▸ TASK INSTRUCTIONS
For this exercise, the lines from the one with "Click the Aa font size icon" through the final line of the data below are to be transcribed exactly, and pictures are to be skipped.
-- Opening Marker --
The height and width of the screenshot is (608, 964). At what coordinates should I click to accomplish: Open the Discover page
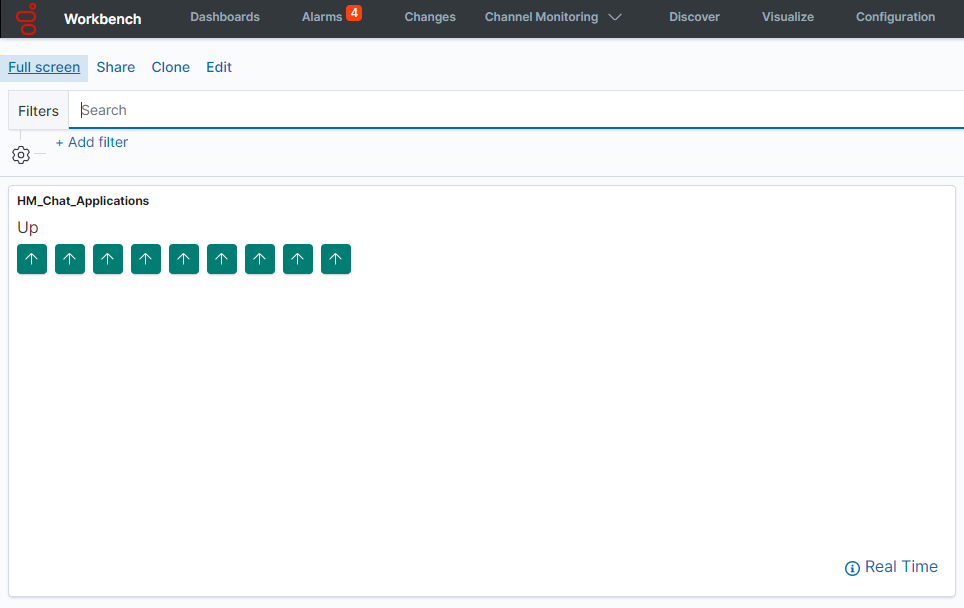[694, 17]
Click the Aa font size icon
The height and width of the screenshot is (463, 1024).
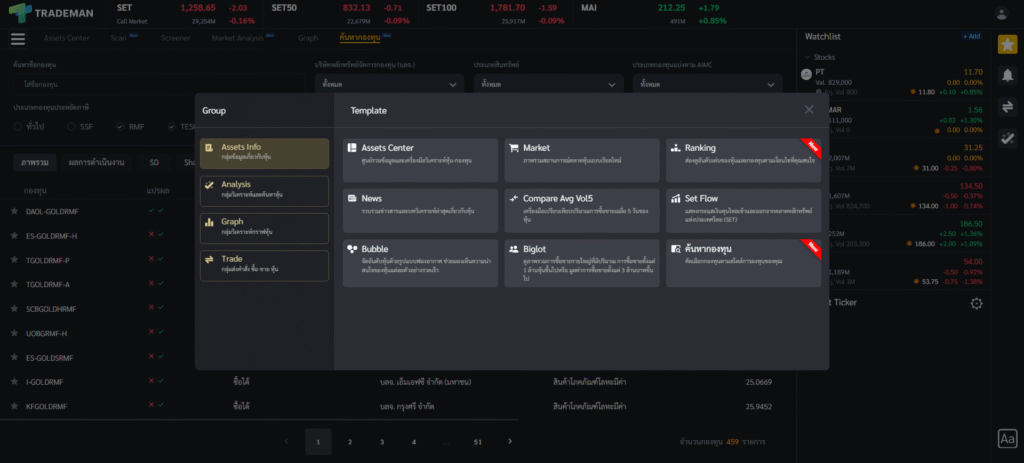click(x=1007, y=439)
-- Closing Marker --
▸ OUTPUT FOR THIS TASK
Click the Aa font size icon
The height and width of the screenshot is (463, 1024).
click(x=1007, y=439)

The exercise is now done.